2

I'm learning tensorflow and want to relate tensorflow implementation with Mathematics.

From my knowledge, mathematical cross entropy requires the sum of its input to be 1. In the following code, y_true is a valid input while y_pred is not a Mathematically valid input:

y_true = [[0, 1]]
y_pred = [[1.0, 20.0]]
print(tf.keras.losses.CategoricalCrossentropy(from_logits=False).call(y_true, y_pred))
print(tf.keras.losses.CategoricalCrossentropy(from_logits=True).call(y_true, y_pred))

Gives:

tf.Tensor([0.04879016], shape=(1,), dtype=float32)
tf.Tensor([0.], shape=(1,), dtype=float32)

Please find the gist here.

This answer says:

if from_logits=False, means the input is a probability

This answer says:

from_logits=True means the input to crossEntropy layer is normal tensor/logits

This answer says:

"Another name for raw_predictions in the above code is logit

from_logits, I guess, means the input is raw_predictions.
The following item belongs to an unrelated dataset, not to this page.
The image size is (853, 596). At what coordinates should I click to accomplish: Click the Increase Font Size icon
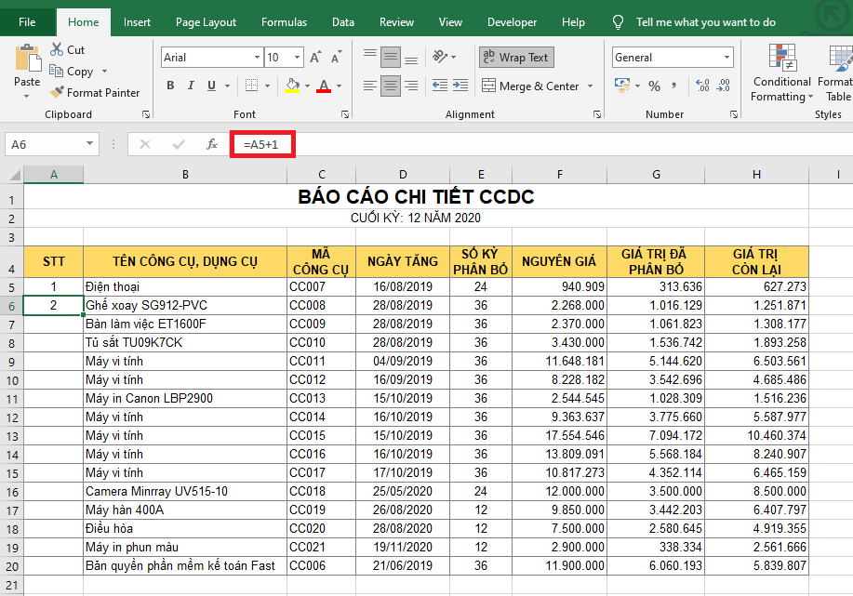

Since my input are not probability, I set from_logits=True, but the result I get is 0.

Can anyone explain?

Tomerikoo
  • 18,379
  • 16
  • 47
  • 61
Gqqnbig
  • 5,845
  • 10
  • 45
  • 86

1 Answers1

2

The cross entropy between labels [[0, 1]] and logits [[1, 20]] should be a value very close to 0 (and some outputs might represent it as zero due to floating point imprecision). Represented as probabilities, these logits would be approximately [[0.000000005, 1]]. Notice how close these probabilities are to the labels. The cross entropy should therefore be very low.

As OP points out in their question, from_logits=True should be used when operating on unscaled outputs. Practically speaking, from_logits=True is used if operating on outputs before softmax. Softmax maps unscaled outputs to probabilities. To compute cross entropy of those probabilities, from_logits=False should be used.

Here is an example:

import tensorflow as tf

y_true = tf.convert_to_tensor([[0, 1]], "float32")
y_pred = tf.convert_to_tensor([[1, 20]], "float32")

ce_logits_fn = tf.keras.losses.CategoricalCrossentropy(from_logits=True)
ce_probs_fn = tf.keras.losses.CategoricalCrossentropy(from_logits=False)

print(ce_logits_fn(y_true, y_pred))
# tf.Tensor(0.0, shape=(), dtype=float32)

print(ce_probs_fn(y_true, tf.nn.softmax(y_pred)))
# tf.Tensor(1.1920929e-07, shape=(), dtype=float32)

Try with predictions closer together. In the example above, the value of the correct class is much higher than the incorrect class, so cross entropy will be low.

import tensorflow as tf

y_true = tf.convert_to_tensor([[0, 1]], "float32")
y_pred = tf.convert_to_tensor([[5, 7]], "float32")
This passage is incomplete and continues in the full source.